ZENA
(78 METRES ABOVE SEA LEVEL – 3,5 KM FROM CARPANETO)
The hamlet, exclusively rurally destinated is composed by San Prospero Church, Perotti Castle with its adjacent pertinences and by various residences recently built. Excluding this central nucleus all the vast territory included between Zena and Cadeo is divided into 33 fertile and rich farmsteads dedicated to the Saints, both feminine and masculine. In the country it was tradition to dedicate the dwelling to a Saint that would preserve the crops and protect the family. The presence of primitive anthropoid communities is confirmed by the recovery of huts’ bottoms at about 1,50 metres deep under the ground with the remains of braziers that date back to the Palaeolithic Period.
The site’s relevance during the Roman epoch would be documented by the fact that right through that territory passed an axis of the Centuriation that, extending until Val Chero, connected the Municipium Veleiate with the Consular street Emilia.
During the Middle Ages the site was traversed by crowds of Byzantine Greeks that, after taking the Val Chero’s shortcut, inserted themselves in the Val Tolla Monastery in first variation of the Via Francigena.
THE CASTLE
The Castle, with squared plant, still maintains - despite the numerous elaborations suffered through the centuries – marked military disposition. One of the four parts was demolished in XVIII century.

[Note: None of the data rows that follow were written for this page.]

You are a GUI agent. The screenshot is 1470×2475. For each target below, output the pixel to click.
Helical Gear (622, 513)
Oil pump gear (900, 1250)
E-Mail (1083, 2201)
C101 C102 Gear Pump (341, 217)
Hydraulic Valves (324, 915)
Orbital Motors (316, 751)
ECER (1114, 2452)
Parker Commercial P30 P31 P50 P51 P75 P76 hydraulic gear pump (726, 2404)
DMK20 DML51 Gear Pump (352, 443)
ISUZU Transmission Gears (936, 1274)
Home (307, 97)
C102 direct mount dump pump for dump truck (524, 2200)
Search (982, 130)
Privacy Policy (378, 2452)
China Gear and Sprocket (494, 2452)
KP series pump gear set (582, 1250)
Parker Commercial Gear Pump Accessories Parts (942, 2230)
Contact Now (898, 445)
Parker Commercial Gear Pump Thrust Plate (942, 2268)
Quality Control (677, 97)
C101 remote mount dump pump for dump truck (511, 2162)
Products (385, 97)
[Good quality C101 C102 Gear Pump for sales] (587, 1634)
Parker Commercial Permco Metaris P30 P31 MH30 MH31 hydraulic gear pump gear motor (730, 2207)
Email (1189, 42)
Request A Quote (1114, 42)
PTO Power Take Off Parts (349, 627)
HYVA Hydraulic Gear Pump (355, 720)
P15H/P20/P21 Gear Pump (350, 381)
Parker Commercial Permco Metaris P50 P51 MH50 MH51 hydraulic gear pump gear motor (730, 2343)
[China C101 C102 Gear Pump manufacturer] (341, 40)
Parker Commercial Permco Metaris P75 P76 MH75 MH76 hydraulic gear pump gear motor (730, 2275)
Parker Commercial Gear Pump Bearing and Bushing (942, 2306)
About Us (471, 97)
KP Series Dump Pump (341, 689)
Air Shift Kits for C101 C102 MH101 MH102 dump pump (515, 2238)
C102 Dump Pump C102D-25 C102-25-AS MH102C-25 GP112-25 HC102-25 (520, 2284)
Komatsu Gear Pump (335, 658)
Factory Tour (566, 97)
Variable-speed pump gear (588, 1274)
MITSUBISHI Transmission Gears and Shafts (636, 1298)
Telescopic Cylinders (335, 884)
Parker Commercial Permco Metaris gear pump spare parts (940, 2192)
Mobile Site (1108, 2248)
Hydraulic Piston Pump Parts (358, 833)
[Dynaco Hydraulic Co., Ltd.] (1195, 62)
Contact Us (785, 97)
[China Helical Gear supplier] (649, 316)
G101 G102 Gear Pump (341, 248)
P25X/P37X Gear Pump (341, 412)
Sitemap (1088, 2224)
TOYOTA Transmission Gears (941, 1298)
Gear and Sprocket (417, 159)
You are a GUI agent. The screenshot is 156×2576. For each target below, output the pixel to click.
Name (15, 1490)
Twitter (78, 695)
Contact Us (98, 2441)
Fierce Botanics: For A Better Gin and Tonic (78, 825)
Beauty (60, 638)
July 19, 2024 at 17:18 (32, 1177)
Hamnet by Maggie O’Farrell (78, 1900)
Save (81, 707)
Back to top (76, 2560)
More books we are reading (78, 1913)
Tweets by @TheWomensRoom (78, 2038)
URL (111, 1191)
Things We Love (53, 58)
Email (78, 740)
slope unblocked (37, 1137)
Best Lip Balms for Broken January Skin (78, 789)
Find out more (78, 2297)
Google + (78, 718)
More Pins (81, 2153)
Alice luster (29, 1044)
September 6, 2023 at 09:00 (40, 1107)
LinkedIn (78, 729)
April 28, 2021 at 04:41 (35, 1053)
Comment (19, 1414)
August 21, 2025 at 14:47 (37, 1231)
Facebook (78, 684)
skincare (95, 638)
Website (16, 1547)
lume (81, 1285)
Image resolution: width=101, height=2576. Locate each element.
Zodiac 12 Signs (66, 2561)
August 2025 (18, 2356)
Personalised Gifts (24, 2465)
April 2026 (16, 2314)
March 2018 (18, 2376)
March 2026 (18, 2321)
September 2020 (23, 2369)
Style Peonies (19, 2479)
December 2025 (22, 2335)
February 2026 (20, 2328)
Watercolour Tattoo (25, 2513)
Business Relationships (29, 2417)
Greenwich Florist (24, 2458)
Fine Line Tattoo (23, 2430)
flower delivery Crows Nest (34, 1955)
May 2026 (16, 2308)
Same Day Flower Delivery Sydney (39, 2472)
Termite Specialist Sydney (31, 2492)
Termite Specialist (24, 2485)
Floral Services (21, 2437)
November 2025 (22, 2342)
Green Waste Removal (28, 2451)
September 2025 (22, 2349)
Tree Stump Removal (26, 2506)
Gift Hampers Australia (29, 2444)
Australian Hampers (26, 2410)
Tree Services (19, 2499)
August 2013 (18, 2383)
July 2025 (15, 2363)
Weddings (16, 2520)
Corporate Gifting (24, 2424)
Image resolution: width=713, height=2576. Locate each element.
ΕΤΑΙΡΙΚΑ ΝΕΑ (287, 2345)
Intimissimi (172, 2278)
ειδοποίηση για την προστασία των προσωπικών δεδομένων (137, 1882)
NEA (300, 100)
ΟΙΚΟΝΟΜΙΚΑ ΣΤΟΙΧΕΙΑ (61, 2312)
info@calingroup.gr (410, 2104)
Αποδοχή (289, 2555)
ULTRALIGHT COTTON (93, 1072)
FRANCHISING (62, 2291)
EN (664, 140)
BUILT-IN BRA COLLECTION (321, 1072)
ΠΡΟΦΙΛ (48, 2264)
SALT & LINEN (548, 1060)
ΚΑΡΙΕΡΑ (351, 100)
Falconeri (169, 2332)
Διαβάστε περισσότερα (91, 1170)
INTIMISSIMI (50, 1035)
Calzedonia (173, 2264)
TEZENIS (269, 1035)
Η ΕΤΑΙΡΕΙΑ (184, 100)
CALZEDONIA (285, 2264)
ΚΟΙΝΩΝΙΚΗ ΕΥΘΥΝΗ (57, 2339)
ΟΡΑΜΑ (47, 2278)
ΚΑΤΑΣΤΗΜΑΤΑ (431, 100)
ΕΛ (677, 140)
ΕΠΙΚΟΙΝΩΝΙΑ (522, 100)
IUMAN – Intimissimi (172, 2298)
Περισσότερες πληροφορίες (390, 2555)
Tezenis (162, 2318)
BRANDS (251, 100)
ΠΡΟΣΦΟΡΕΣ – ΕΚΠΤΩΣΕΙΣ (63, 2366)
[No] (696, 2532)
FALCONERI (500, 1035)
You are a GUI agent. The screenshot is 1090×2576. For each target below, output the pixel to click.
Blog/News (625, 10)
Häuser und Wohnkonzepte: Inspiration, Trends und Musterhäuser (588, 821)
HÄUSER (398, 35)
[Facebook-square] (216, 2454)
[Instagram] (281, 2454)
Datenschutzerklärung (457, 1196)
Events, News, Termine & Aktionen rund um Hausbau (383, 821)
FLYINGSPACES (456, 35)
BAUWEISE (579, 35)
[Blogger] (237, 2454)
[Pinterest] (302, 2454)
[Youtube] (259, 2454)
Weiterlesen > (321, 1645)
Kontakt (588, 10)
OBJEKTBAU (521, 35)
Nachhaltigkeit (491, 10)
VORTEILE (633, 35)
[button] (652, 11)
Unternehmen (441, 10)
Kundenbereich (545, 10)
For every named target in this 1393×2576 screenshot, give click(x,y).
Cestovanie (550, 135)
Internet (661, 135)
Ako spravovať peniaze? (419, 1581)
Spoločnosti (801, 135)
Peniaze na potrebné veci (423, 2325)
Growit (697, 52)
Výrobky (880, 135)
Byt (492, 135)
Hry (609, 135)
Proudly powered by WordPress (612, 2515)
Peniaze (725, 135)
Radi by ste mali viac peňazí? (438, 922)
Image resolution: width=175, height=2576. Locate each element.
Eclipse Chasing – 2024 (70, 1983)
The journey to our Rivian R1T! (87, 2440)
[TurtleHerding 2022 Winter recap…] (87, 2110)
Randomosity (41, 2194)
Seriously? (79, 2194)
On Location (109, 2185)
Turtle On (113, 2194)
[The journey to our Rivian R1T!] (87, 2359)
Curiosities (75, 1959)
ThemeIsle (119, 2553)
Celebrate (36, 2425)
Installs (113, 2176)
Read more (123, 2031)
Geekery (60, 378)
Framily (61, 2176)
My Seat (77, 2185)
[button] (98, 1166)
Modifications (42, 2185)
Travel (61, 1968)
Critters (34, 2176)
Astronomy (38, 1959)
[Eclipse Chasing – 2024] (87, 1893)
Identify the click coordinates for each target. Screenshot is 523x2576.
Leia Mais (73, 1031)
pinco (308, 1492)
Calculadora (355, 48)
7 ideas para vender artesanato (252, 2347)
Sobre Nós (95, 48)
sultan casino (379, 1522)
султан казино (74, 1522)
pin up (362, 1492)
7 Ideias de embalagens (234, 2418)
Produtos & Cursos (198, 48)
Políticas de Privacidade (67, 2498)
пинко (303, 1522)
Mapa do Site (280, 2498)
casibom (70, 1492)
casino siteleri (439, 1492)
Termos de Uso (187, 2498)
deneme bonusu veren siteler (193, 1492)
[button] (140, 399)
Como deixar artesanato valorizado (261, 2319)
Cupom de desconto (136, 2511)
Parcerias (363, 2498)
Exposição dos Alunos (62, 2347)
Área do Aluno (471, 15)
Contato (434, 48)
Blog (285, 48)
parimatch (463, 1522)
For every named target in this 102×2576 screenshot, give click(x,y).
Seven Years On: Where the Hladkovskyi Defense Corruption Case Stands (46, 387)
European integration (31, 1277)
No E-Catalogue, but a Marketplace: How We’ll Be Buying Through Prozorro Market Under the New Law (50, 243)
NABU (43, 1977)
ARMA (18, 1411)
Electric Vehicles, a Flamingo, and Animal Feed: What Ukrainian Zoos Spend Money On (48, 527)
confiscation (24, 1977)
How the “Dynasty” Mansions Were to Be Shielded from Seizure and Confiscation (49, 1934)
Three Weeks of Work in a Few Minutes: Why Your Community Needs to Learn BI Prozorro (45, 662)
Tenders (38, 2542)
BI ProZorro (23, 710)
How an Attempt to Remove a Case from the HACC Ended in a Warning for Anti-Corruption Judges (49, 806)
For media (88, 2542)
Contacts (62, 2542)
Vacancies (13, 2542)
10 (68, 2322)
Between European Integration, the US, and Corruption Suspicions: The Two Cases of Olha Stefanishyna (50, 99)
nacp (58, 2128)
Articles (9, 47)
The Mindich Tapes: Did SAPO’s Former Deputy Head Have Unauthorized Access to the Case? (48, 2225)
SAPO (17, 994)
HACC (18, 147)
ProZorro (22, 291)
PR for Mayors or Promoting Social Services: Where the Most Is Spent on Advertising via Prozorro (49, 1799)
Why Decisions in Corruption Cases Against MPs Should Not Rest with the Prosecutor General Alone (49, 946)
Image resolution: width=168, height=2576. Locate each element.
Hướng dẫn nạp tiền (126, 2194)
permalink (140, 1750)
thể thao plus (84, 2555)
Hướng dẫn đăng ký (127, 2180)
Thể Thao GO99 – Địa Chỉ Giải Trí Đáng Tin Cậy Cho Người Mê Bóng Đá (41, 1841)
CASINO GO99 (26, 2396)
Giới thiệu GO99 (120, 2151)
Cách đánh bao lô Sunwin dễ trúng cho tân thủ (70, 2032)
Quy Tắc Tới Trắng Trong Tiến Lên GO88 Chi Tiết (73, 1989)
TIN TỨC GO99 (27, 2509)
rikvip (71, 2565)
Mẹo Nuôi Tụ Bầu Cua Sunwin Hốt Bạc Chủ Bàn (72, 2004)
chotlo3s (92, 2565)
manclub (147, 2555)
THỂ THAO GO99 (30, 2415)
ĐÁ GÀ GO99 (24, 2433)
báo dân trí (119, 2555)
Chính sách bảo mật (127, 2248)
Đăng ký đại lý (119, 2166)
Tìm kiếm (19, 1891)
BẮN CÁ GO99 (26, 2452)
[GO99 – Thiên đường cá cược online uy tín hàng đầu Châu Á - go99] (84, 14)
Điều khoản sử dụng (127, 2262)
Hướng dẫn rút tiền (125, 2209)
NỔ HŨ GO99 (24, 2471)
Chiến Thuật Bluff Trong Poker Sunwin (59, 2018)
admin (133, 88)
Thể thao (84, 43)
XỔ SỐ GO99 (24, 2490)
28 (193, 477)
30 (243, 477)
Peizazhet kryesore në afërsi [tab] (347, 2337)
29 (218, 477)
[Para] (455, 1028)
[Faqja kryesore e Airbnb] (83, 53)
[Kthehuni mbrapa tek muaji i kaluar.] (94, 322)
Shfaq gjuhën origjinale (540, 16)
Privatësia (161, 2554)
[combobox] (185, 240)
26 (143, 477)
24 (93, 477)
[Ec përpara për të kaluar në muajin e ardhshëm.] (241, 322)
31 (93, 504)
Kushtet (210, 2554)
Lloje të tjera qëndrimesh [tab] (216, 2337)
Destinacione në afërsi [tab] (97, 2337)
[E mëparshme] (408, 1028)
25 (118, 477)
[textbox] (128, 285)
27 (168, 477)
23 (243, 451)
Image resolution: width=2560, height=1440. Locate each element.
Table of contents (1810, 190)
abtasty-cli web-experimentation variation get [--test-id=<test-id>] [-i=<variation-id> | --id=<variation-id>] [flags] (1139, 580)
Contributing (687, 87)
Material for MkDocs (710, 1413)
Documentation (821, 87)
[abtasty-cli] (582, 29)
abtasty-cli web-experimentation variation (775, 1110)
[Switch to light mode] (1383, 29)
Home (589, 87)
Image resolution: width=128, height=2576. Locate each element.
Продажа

In the hall there’s a big fireplace on whose top there’s the frescoed aristocratic emblem of the Farnese family. The building and its adjacent lands have recently been subjected to a cautious and scientific restoration work.
SAN PROSPERO’S CHURCH
The Eighteenth-century Church dedicated to St. Prospero keeps many pieces and many recent artistic testimonies of the ex-Parish Priest Don Achille Sgorbati. The Artist-Priest composed in 1972 a big polyptych, made up of 23 tempera-panels on which were depicted scenes of Christ’s life according to St. Luca’s Gospel.
The ninety illustrations depicted, with squared and thin features, re-invoked the rude medieval mysticism. The interior, with unique aisle and barrel vault, maintains an refined crucified Christ and a statue of the Virgin made with wood and dated XVIII century.